The conquest of Laish

Other events during the time of the Judges

A number of other events occurred during the time of the Judges that are not recorded in chronological order in the narrative.

The conquest of Laish (see 12 on Map 50) by the tribe of Dan took place within about fifty years of the initial conquest of Canaan by Joshua (i.e. between c.1400 and c.1350BC). We know this because the first priest of the newly renamed city of Dan was Jonathan, the grandson of Moses and son of Gershom (who was born some years before the Exodus from Egypt in c.1447BC) (see Judges 18:30).

The story of the destruction of Gibeah and the punishment of the tribe of Benjamin comes from about the same time.


Hill country of Judah

The hill country of Ephraim


Laish is conquered by the tribe of Dan

Judg 17:1-12    Micah – a man from the hill country of Ephraim - has a number of idols made from silver. He employs a young Levite from Bethlehem in Judah to be his priest.

Judg 18:1-10    Five Israelite spies from the tribe of Dan - from Samson’s home area between Zorah and Eshtaol - arrive at Micah’s house and ask the priest whether the LORD will bless their proposed conquest of Laish (see 12 on Map 50). On receiving a positive response, they return home to report back.

Judg 18:11-26    Six hundred armed men from the tribe of Dan set off from Zorah and Eshtaol (see 11 on Map 50) to conquer Laish. They camp en route at Mahaneh Dan (‘Dan’s Camp’) near Kiriath Jearim. On arriving at Micah’s house, they steal the silver idols and household gods and set off with his priest.

Judg 18:27-31    On arrival at Laish, they attack the city and destroy it, before re-building it and calling it Dan. The silver idols are set up in Laish during the time when the tent of the Lord’s presence was at Shiloh (see 13 on Map 50).


The ruins of Dan (buzzard525)

View from the ruins of Dan  (buzzard525)



Following the Israelite invasion of Canaan in c.1406 BC, the southern coastal plain was allocated to the tribe of Dan (see Joshua 19:40-46). However, due to the superior weaponry of the Philistines, who used iron chariots to defend their cities, the Danites were unable to conquer this territory (see Judges 1:19). While a few Danites (such as Samson’s parents) remained in the south (see Judges 13:2), most of the tribe turned their attention to the far north of the country and seized the Canaanite city of Leshem or Laish, renaming it Dan (see Joshua 19:47 & Judges 18:1-31). As Dan was the most northerly city conquered by the Israelites, Israel stretched “from Dan to Beersheba” (see Judges 20:1 & 2 Samuel 24:2).

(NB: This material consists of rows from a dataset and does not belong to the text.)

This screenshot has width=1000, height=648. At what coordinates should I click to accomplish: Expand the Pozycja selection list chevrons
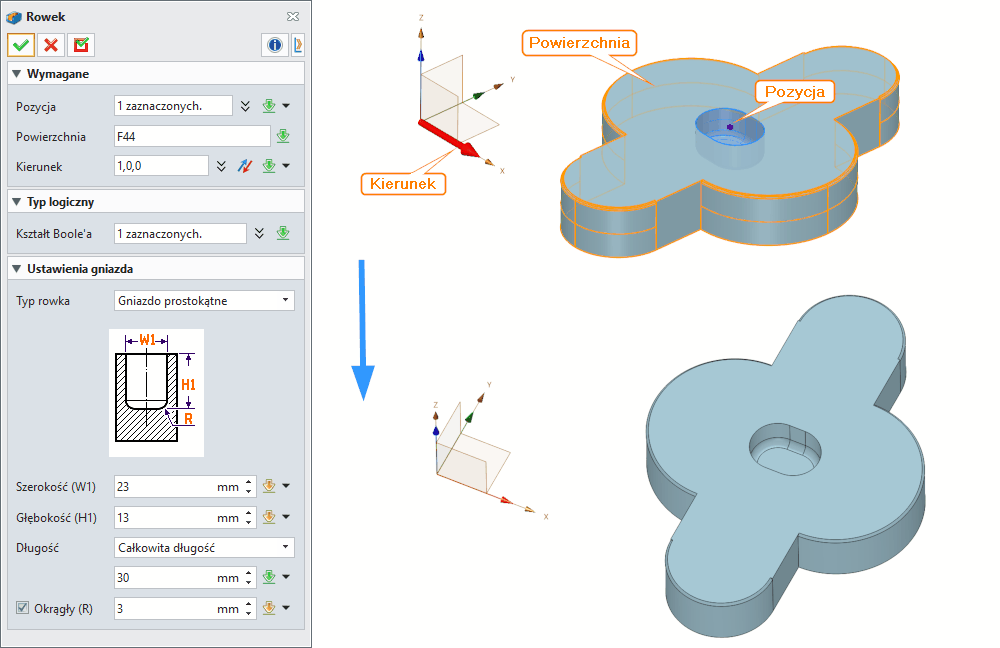coord(247,106)
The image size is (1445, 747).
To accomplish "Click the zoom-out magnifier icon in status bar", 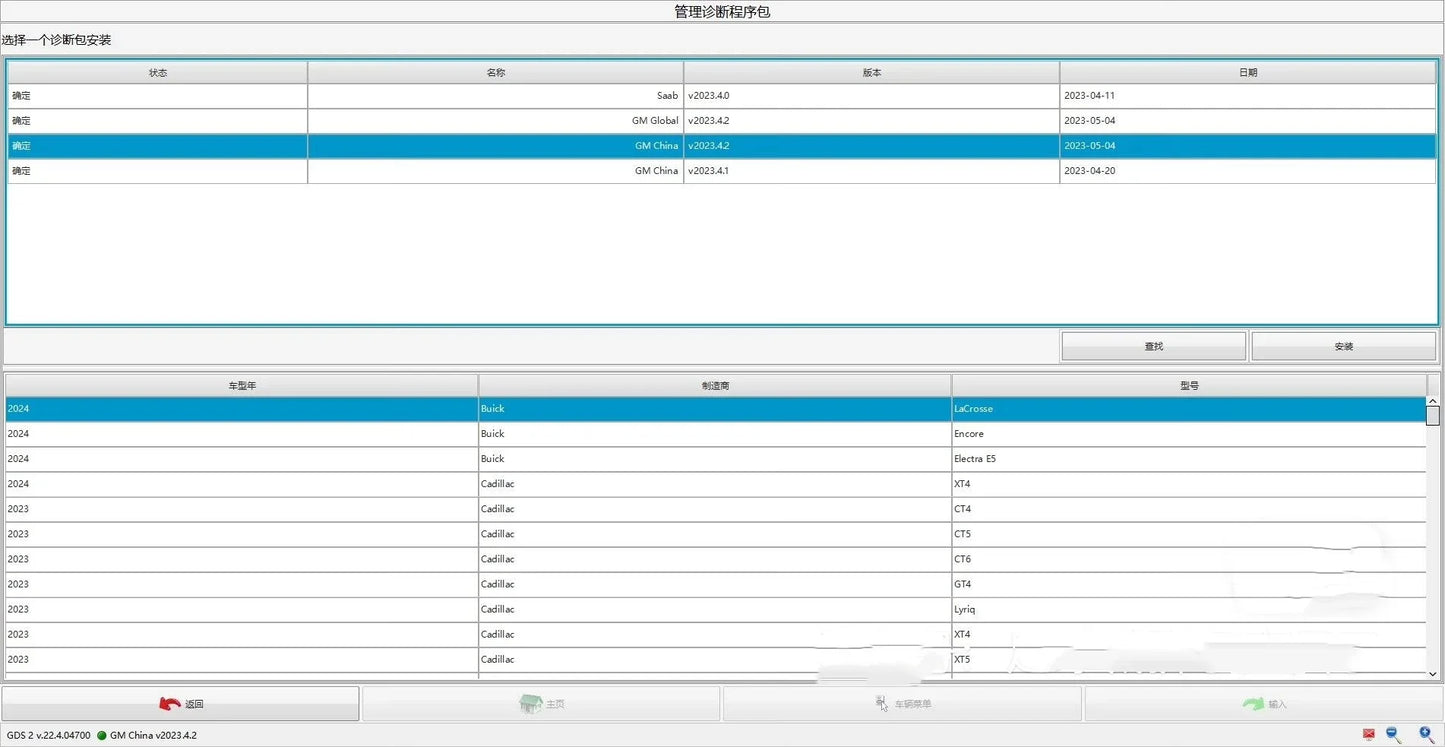I will (1390, 734).
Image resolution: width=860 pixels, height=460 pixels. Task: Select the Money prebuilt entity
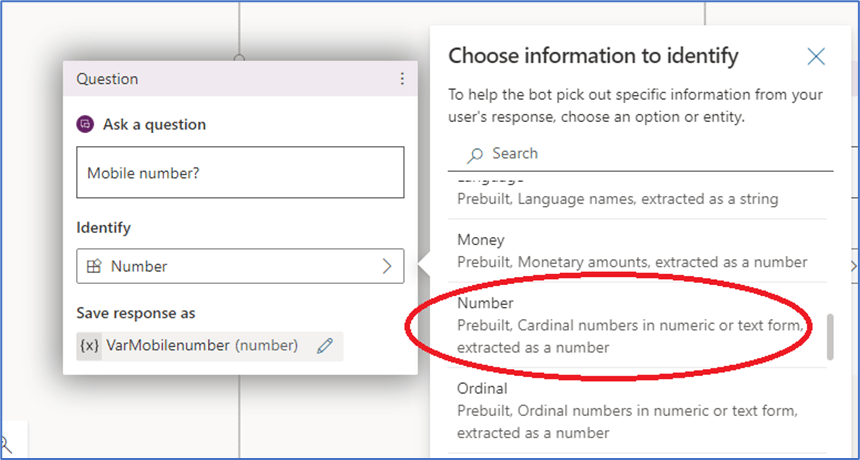tap(630, 250)
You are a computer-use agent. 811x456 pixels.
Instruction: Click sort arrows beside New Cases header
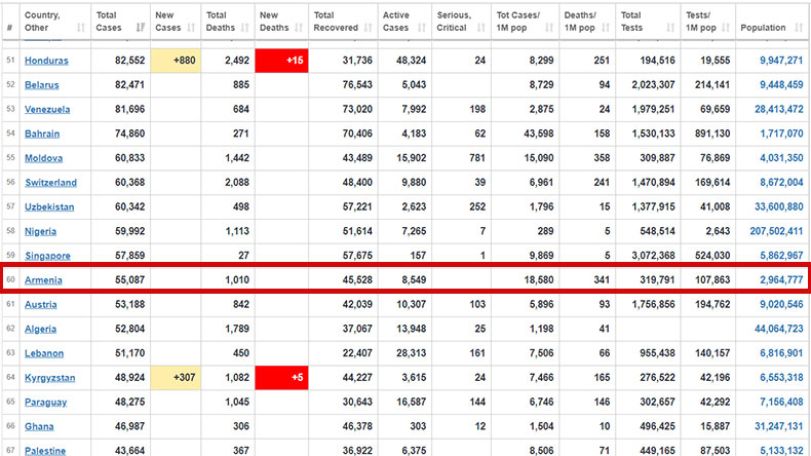pos(191,27)
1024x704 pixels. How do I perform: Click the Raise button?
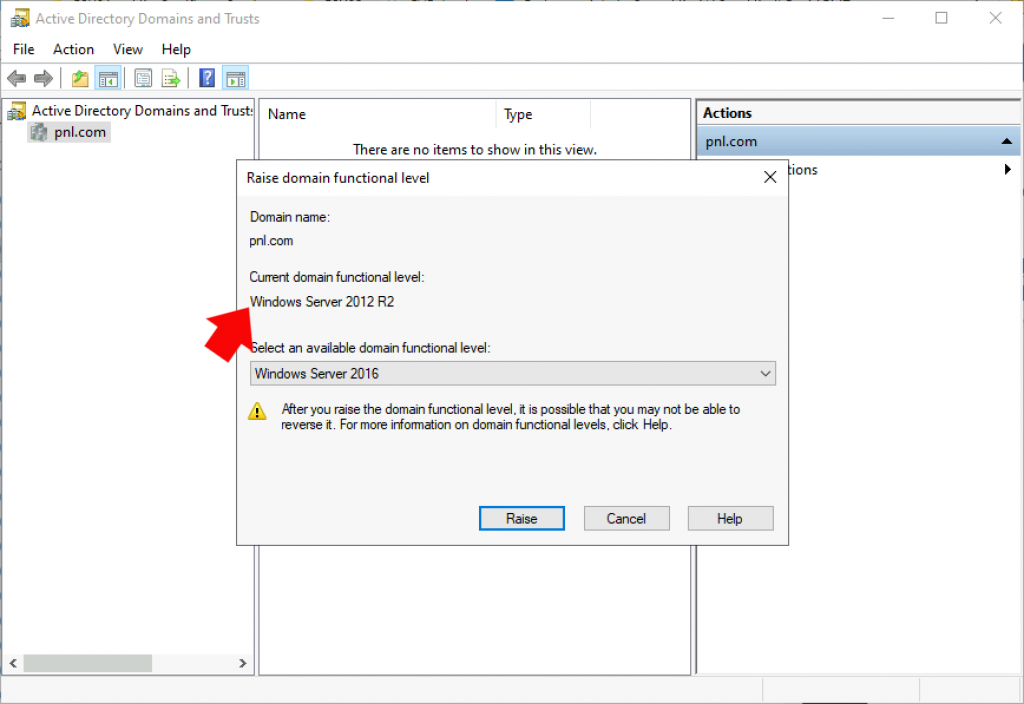coord(521,518)
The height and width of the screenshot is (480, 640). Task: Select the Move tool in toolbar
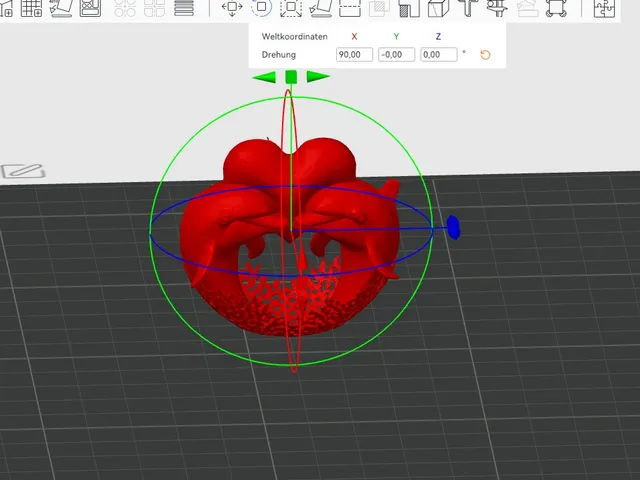coord(232,8)
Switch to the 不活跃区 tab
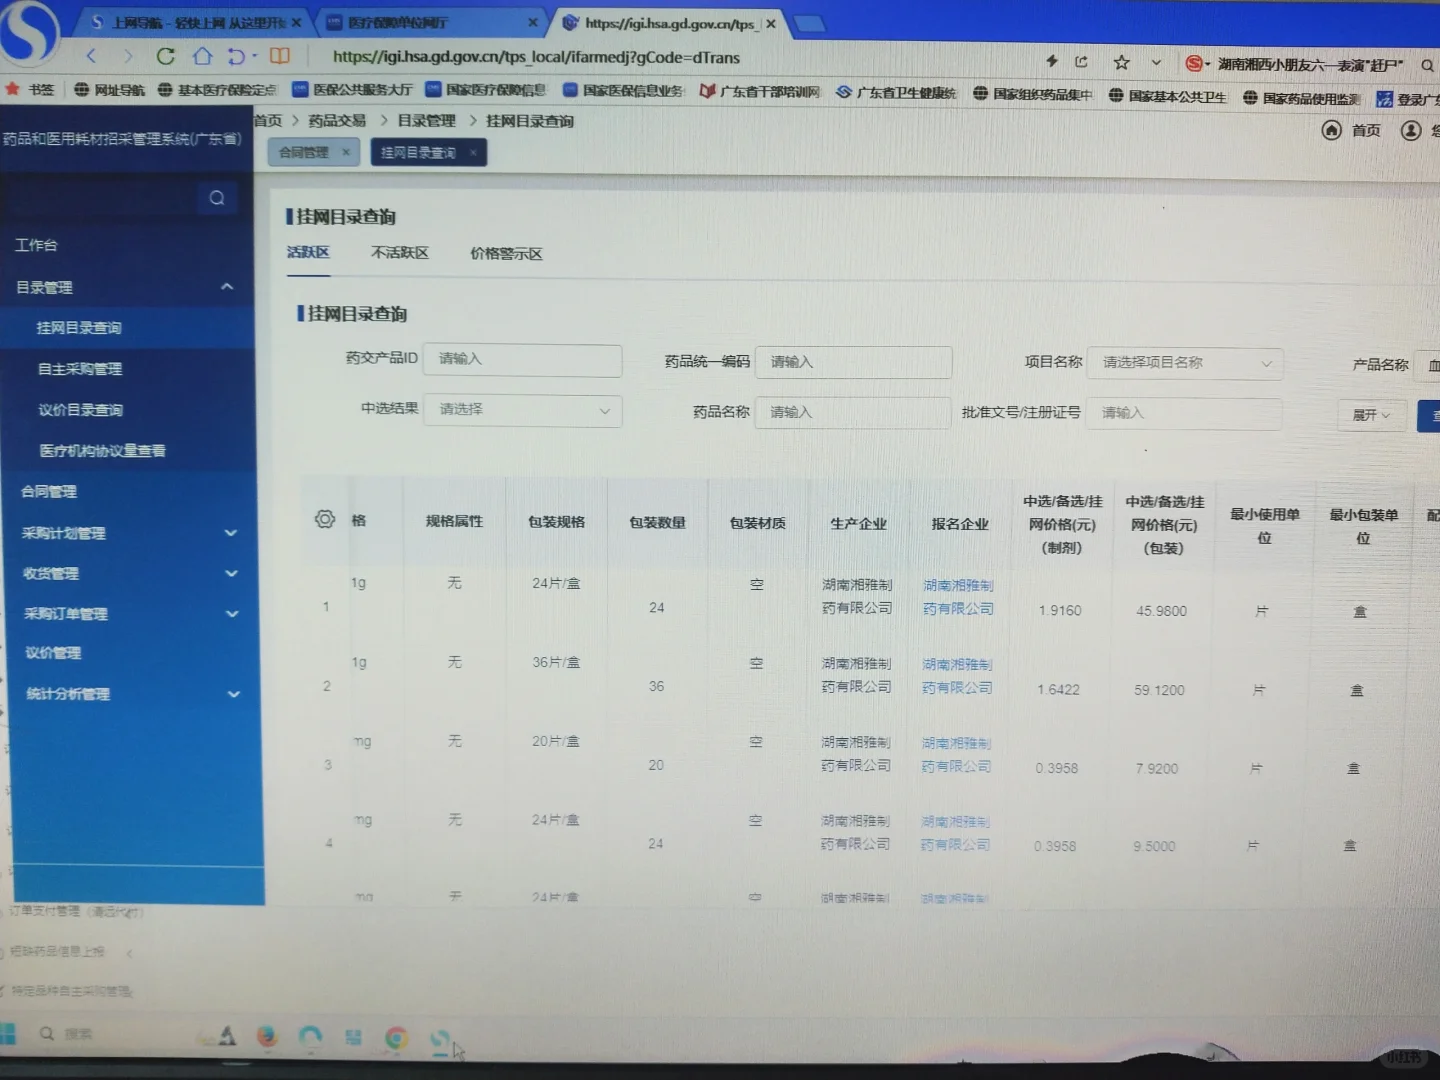The width and height of the screenshot is (1440, 1080). (x=399, y=253)
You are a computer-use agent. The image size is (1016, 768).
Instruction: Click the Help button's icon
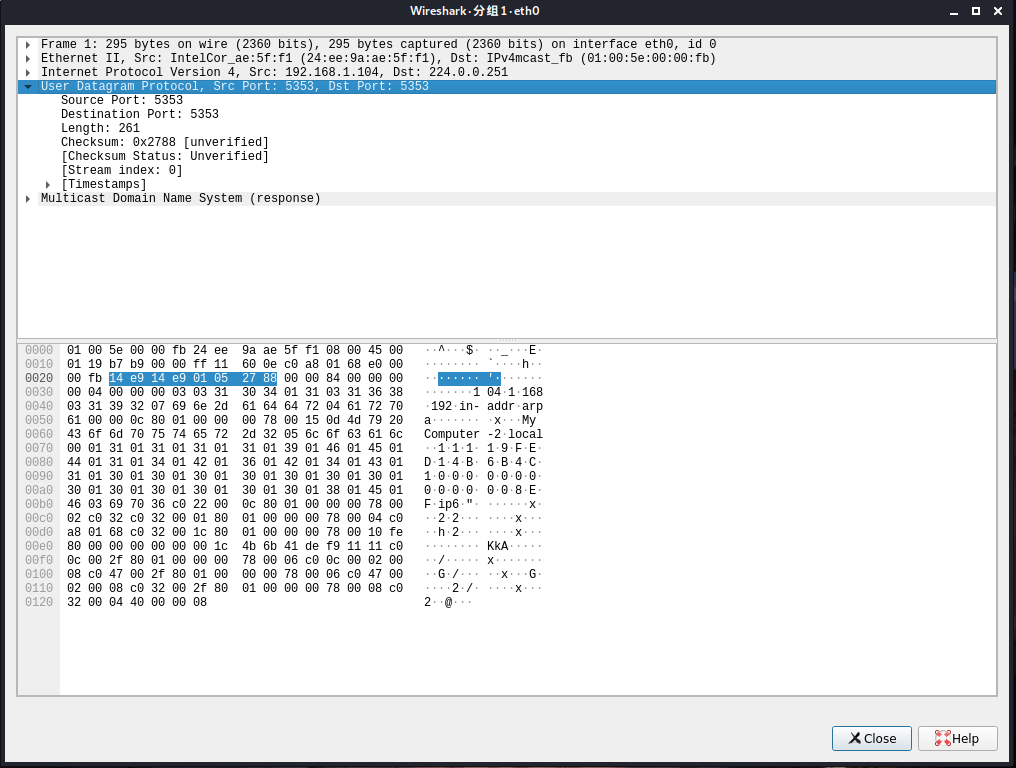click(x=941, y=738)
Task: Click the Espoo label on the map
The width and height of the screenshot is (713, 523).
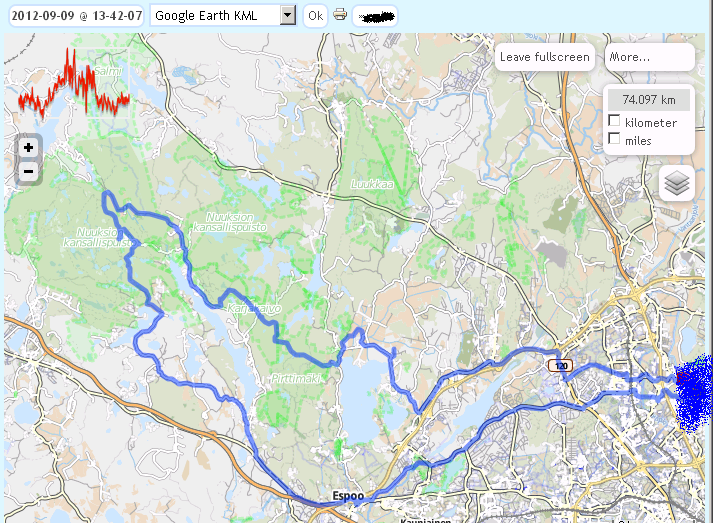Action: click(350, 496)
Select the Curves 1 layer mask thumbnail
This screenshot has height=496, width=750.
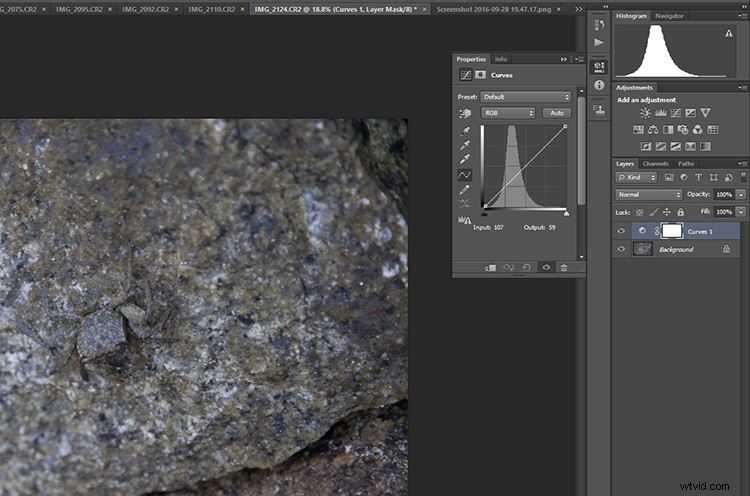point(672,231)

Extensive remains of the ancient Canaanite and Israelite cities have been excavated at Tell el-Qadi (Tel Dan) at the foot of Mount Hermon near the largest of the four sources of the River Jordan. A huge man-made rampart encircled the Canaanite city, which was entered by a mud-brick arched gateway on the eastern side. Abraham passed this Canaanite city in 1833 BC when he rescued Lot and his family from the four kings of Mesopotamia (see Genesis 14:14).

On top of the remains of the earlier Canaanite fortifications, excavations have revealed a later city wall erected by the Israelites, together with a huge monumental stone gateway complex on the south side of the city. As at Jerusalem in the time of King Josiah (see 2 Kings 23:8), five upright standing stones (‘matzevot’) outside the gateway marked Dan as a religious cultic centre or ‘high place’. Next to the gate, four decorated stones probably formed the base for four pillars which supported a canopy – under which the king would have sat when he visited the city to dispense justice (see 2 Samuel 19:8). Nearby, a stone bench has been exposed, where the city elders would have sat to discuss local affairs (see Genesis 19:1, Ruth 4:1-2 & Psalm 69:12).

The cultic ‘high place’ exposed on the north side of the tell was established by King Jeroboam I when he set up a golden calf in 931BC (see 1 Kings 12:26-30). This ‘high place’ was renewed by King Ahab in 874BC as a centre of Baal worship (see 1 Kings 16:30-33). It was eventually destroyed when King Tiglath-Pileser of Assyria conquered Dan in 732BC (see 2 Kings 15:29).